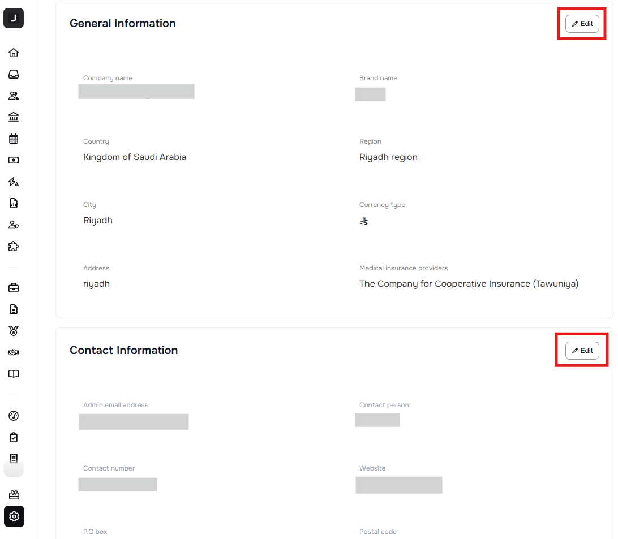The height and width of the screenshot is (539, 618).
Task: Click the gift box icon
Action: click(x=14, y=495)
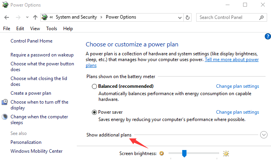Open the Tools menu

click(x=52, y=29)
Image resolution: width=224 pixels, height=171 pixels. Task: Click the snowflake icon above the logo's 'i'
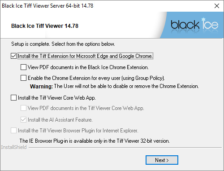coord(203,19)
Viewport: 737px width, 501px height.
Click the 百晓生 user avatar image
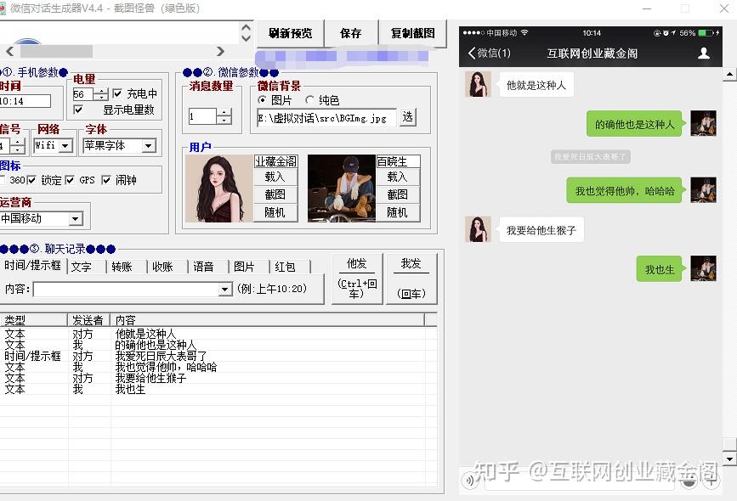(x=340, y=189)
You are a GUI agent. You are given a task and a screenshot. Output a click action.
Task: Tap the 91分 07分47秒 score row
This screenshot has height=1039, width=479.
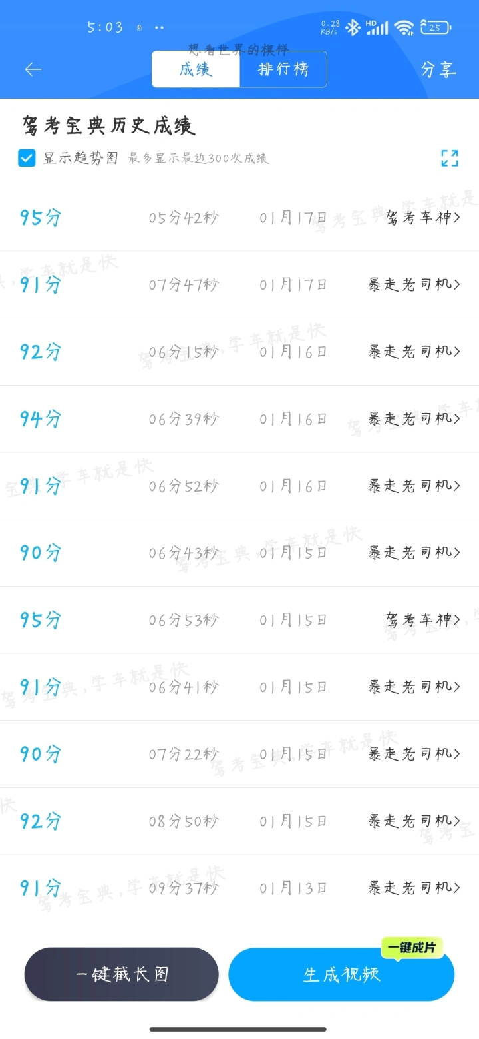[240, 285]
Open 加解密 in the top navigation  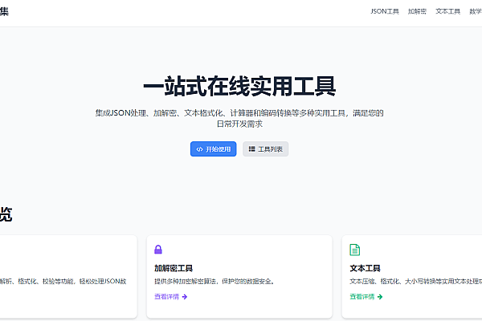[417, 12]
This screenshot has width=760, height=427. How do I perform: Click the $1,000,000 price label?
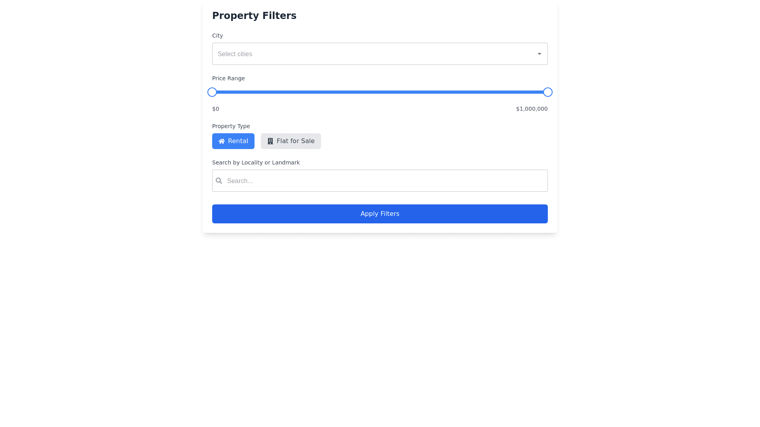pyautogui.click(x=532, y=109)
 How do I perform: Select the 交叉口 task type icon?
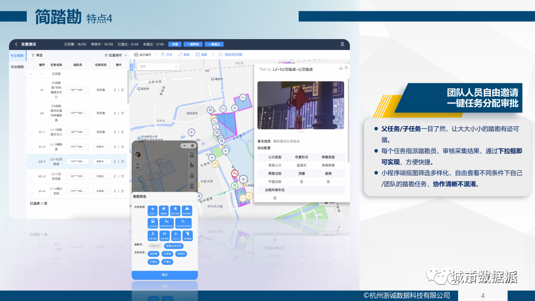[x=153, y=210]
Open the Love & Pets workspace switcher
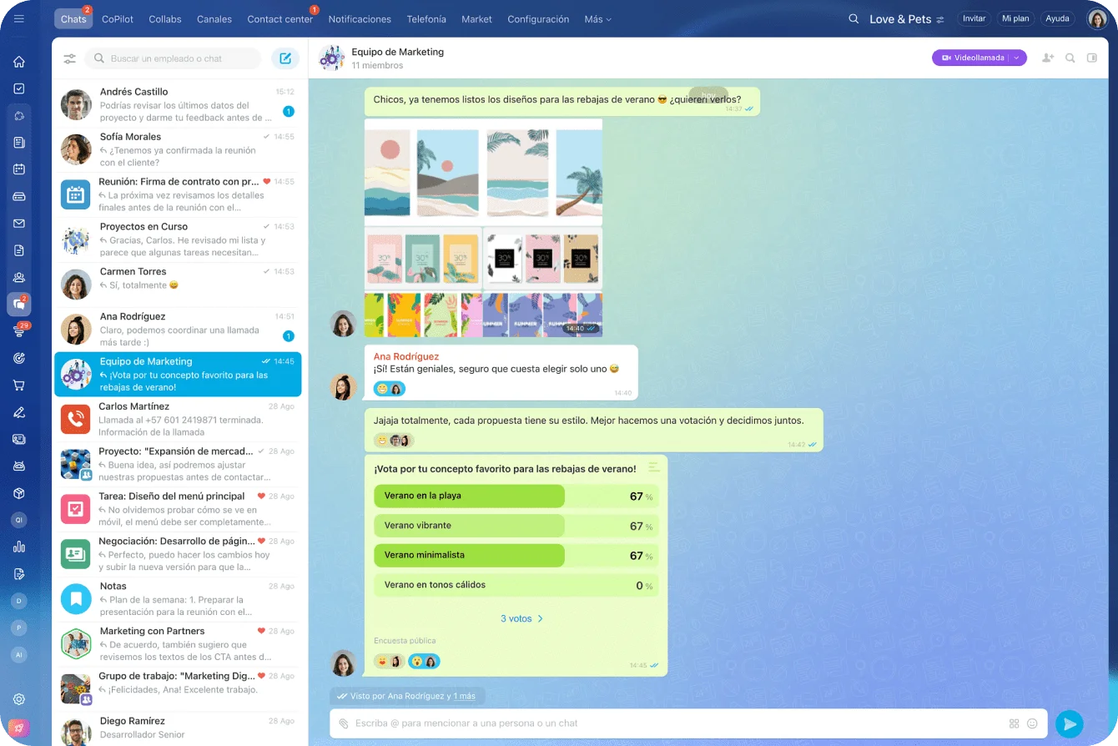The height and width of the screenshot is (746, 1118). click(907, 18)
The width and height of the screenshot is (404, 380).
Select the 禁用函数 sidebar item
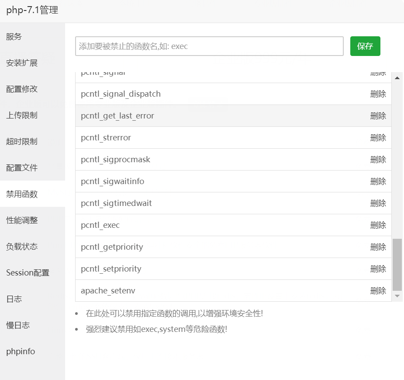(21, 194)
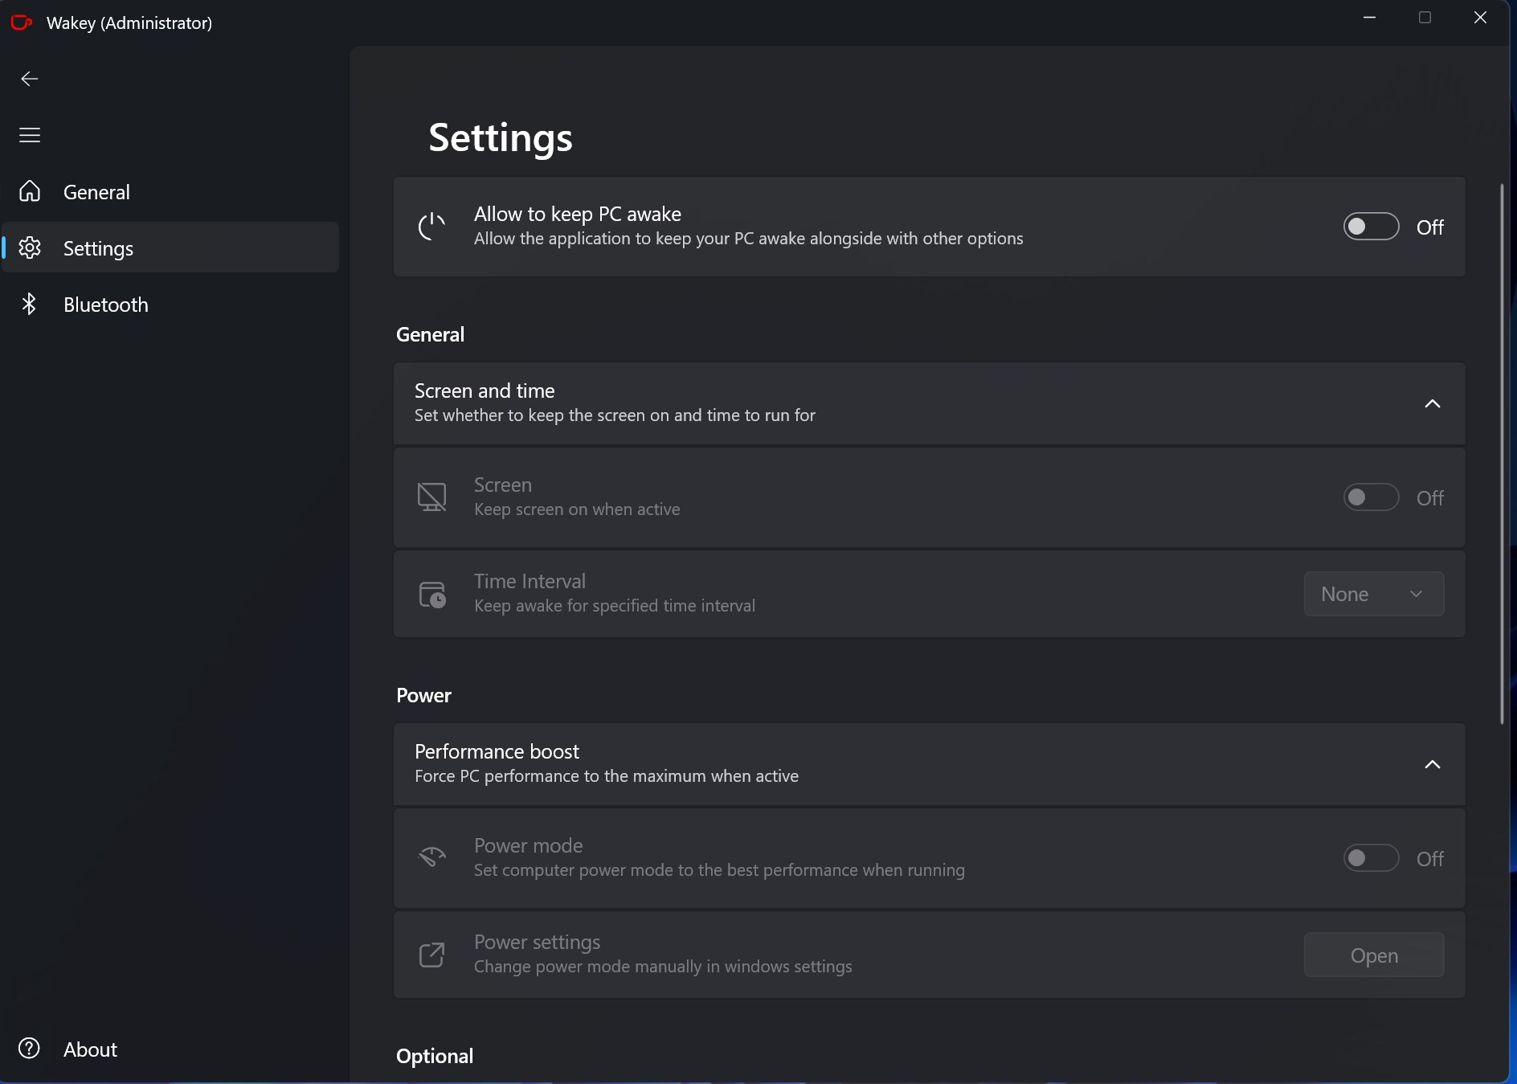Screen dimensions: 1517x1084
Task: Click the crossed-out screen icon
Action: 432,497
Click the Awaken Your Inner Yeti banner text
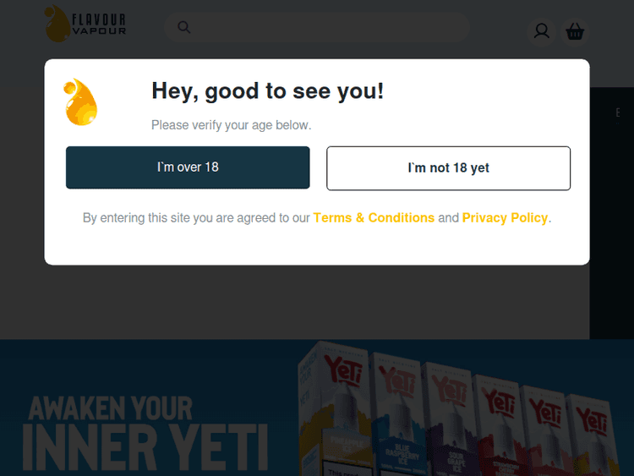The height and width of the screenshot is (476, 634). 145,433
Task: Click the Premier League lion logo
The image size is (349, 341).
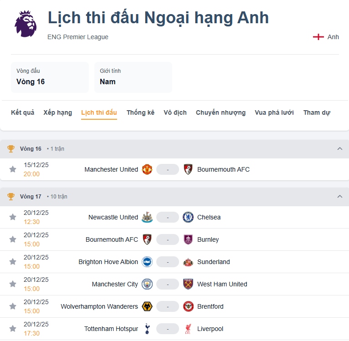Action: [26, 24]
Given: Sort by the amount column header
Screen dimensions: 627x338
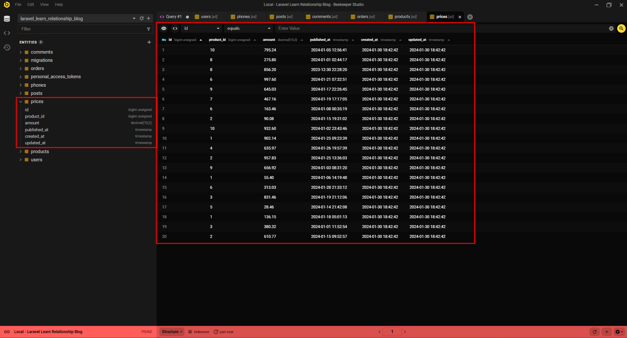Looking at the screenshot, I should point(269,40).
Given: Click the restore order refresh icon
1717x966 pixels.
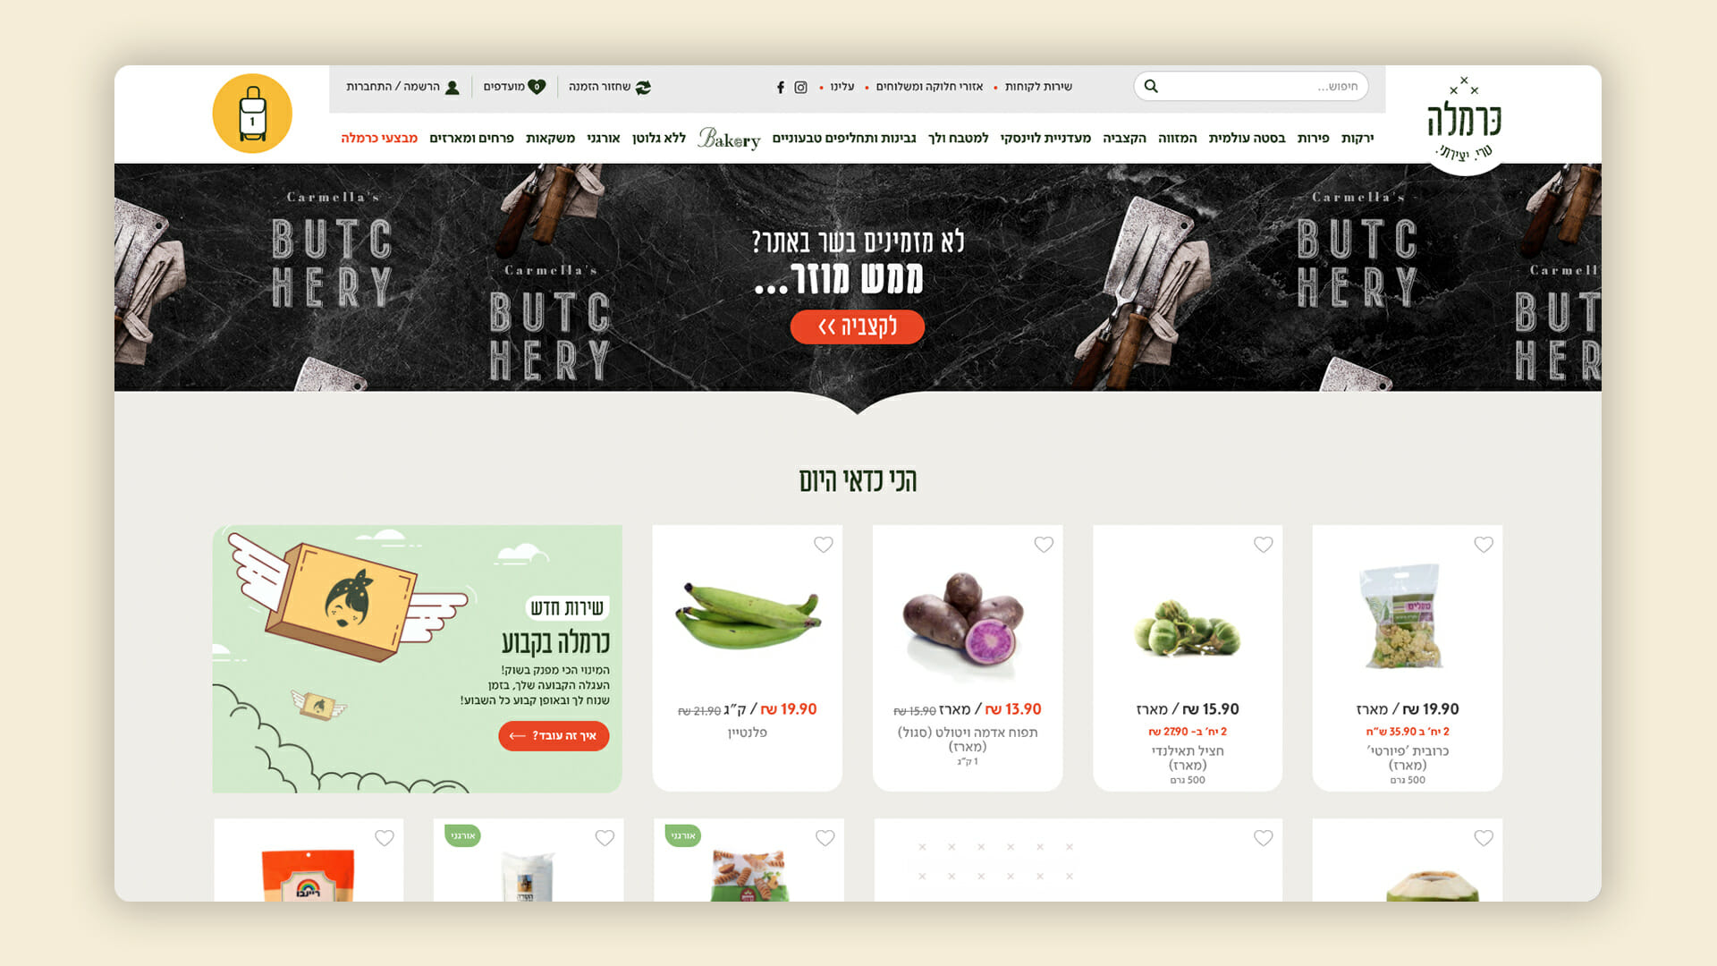Looking at the screenshot, I should click(643, 87).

##########

### INSTRUCTIONS FOR THE TASK
Pictures aside, print exactly the lines above starting with the one containing "This screenshot has width=760, height=427." and going on through the one containing "Given: Sort by the amount column header".

### EXERCISE ANSWER
This screenshot has width=760, height=427. How do I perform: Click the $1,000,000 price label?
pyautogui.click(x=532, y=109)
 How do I perform: Select the 交叉口 task type icon?
[x=153, y=210]
Open the Love & Pets workspace switcher
The height and width of the screenshot is (746, 1118). click(907, 18)
The width and height of the screenshot is (404, 380).
Select the 禁用函数 sidebar item
(21, 194)
Screen dimensions: 1517x1084
Task: Click the crossed-out screen icon
Action: 432,497
Click the Awaken Your Inner Yeti banner text
The height and width of the screenshot is (476, 634). 145,433
Task: Click the Premier League lion logo
The image size is (349, 341).
Action: [26, 24]
Given: Sort by the amount column header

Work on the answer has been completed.